Provide the 3NF LDM that satisfies these requirements.

Data items:

Count-of-Items-on-Menu, Date-Tried, Food-Ordered, Head-Chef, Location-Address, Meal-Number, Nearest-T-Stop, Number-of-Locations, Number-of-Specials, Number-of-Tables, Phone-Number, Price-Range-High, Price-Range-Low, Quality-Rating, Restaurant-Name, Review-Comments, Reviewer-Name, Reviewer-Phone-Number, Specialties, Time-Meal-Served, Time-of-Reservation, Time-Seated, Town

The following describe key business rules, definitions, requirements and relationships between data items:

A: A restaurant may have more than one location (e.g. Legal Seafoods, Pizzeria Uno). To be sure that reviews are accurate, the exact location of the test meal must be specified.

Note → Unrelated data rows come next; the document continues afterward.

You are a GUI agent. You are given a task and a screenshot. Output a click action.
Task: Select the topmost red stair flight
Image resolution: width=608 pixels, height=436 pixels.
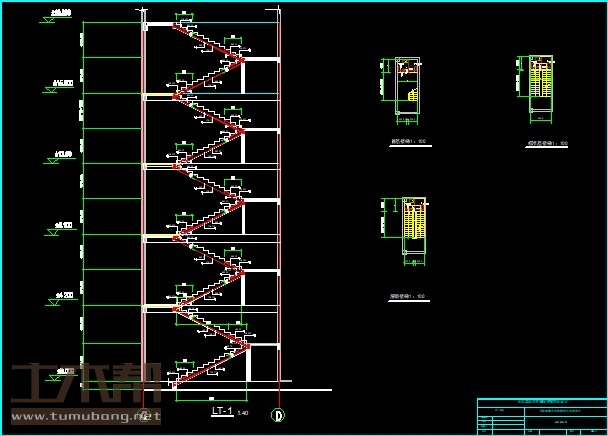pyautogui.click(x=212, y=45)
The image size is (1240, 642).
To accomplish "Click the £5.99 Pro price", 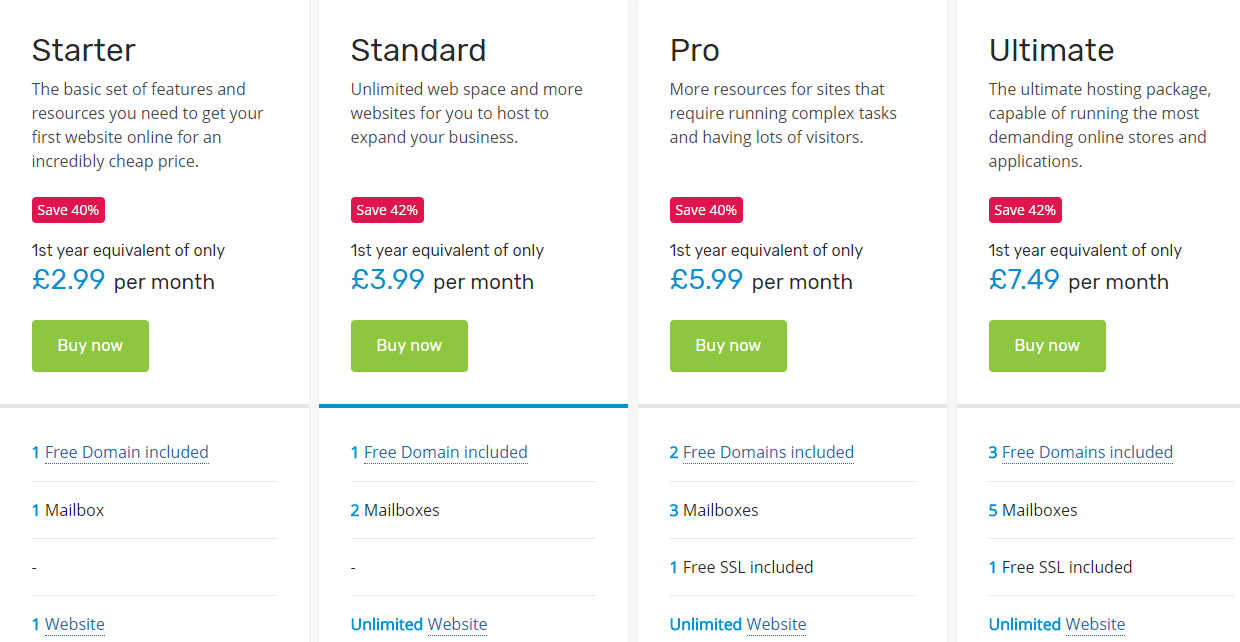I will [x=707, y=280].
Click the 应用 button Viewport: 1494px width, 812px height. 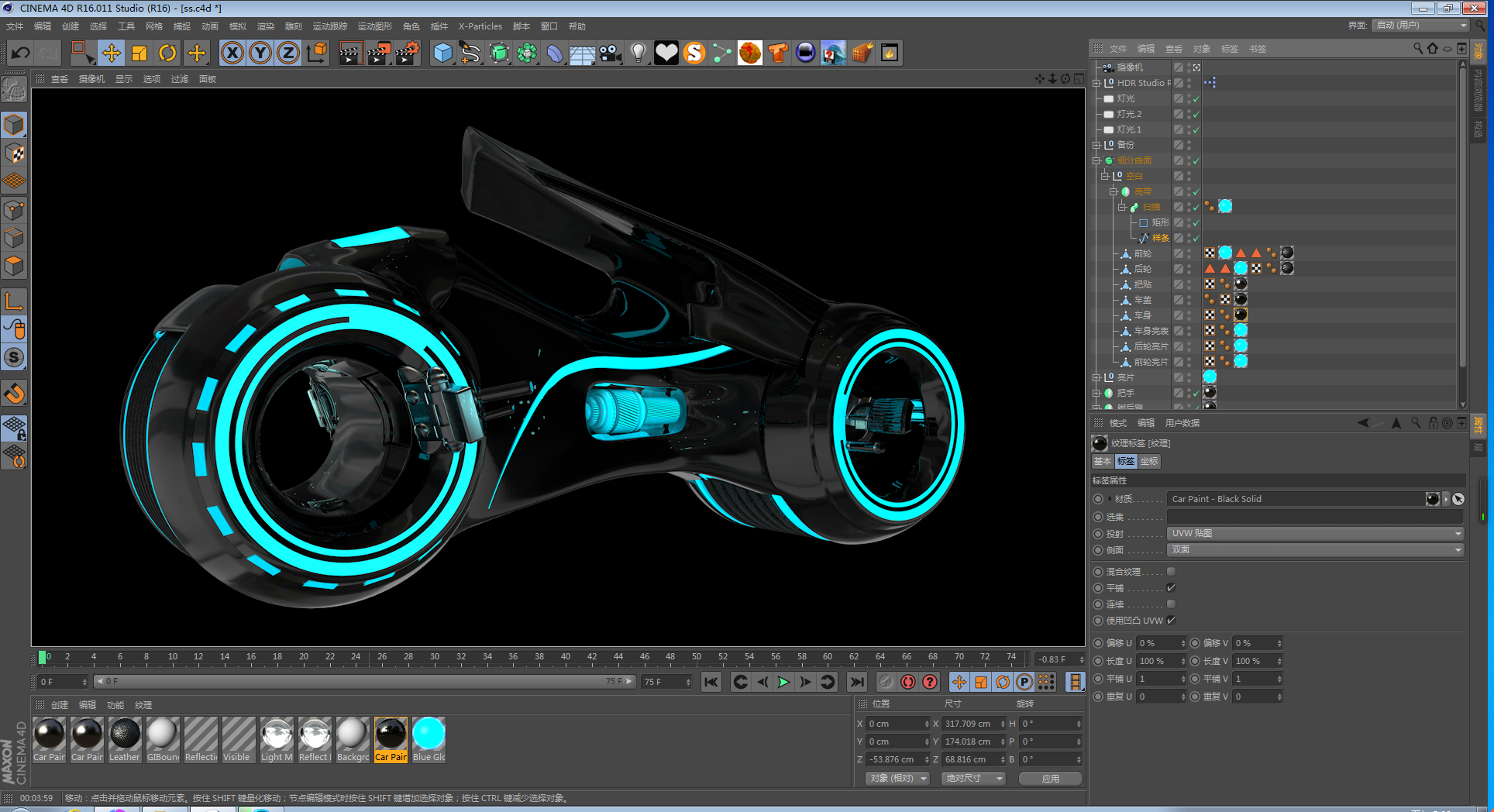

B: A reviewer may sample several restaurants in one day. Several reviewers may try the same restaurant on the same day at different times. Each test meal is identified by a meal number.

C: The food ordered and review comments data items are open text fields where reviewer comments are entered as free-form descriptions.

D: Each specialty of the restaurant at that location must be documented. Users want to look up where to go for a good Baked Scrod, etc. Specialties may be different at other locations of the same restaurant.

E: When the reviewer conducts a test meal, many facts are recorded, such as: times of the reservation, actual seating, and meal service suggesting how efficient patrons find the service; numbers of items on the regular menu and on the specials of the day list suggesting the diversity of options the patron has available; high and low of the price range suggesting how affordable the restaurant is.

F: The quality rating is the reviewer's assessment of the dining experience on a 1 to 10 scale.

G: Some restaurants have the same head chef supervise a number of locations. No head chef ever works for more than one restaurant.

VERY IMPORTANT

Please do not create any data items or write any ideas into this problem that are not stated here explicitly. (Doing so might change the scope of the problem or the system boundary, turning it into a more difficult problem.)